[[ Supplied entries open ]]

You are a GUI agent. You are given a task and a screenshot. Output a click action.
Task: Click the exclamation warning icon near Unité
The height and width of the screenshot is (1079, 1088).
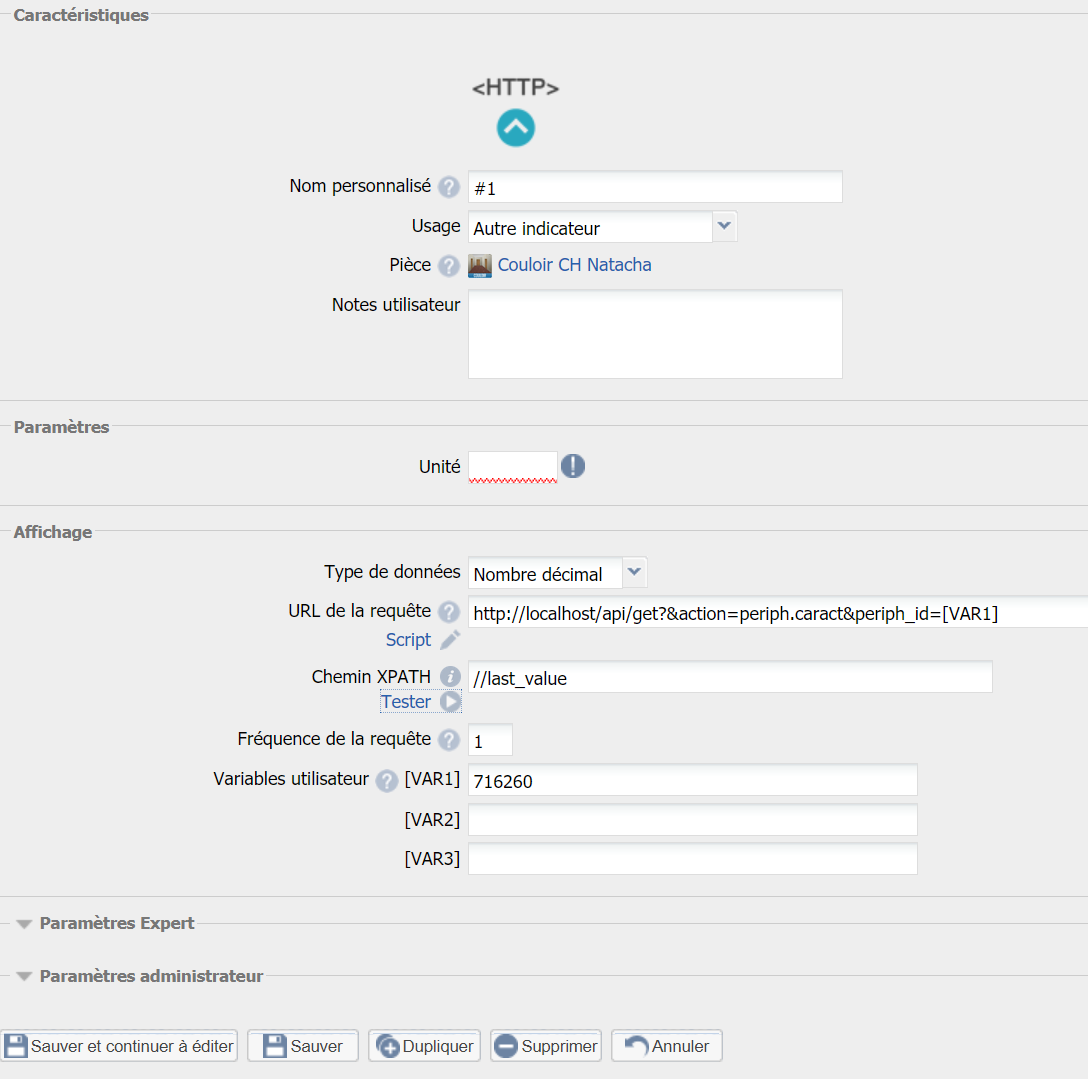click(x=572, y=466)
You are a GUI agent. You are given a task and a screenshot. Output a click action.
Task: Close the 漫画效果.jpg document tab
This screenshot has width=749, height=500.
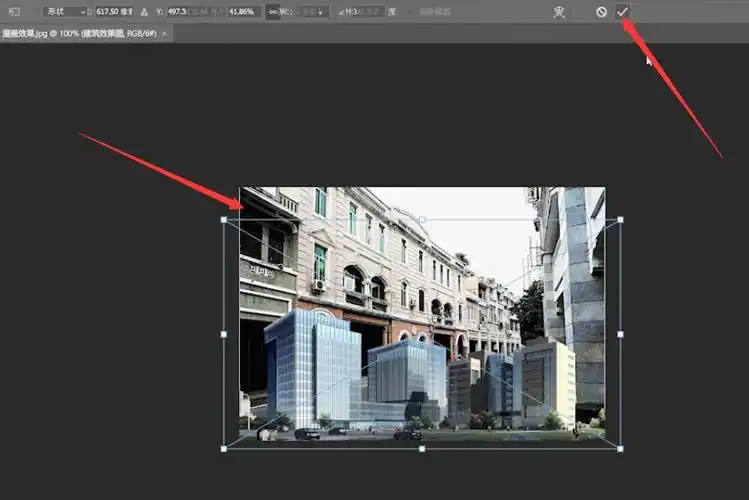(x=165, y=33)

[[ Supplied entries closed ]]

→ Aim of the task:
The entries are to be reproduced exactly, excluding any pictures they contain.

→ Result:
You are a GUI agent. You are given a task and a screenshot. Output a click action.
Task: Click the exclamation warning icon near Unité
The height and width of the screenshot is (1079, 1088).
click(x=572, y=466)
You are a GUI agent. You are given a task and a screenshot. Output a click action.
Task: Close the 漫画效果.jpg document tab
This screenshot has width=749, height=500.
(x=165, y=33)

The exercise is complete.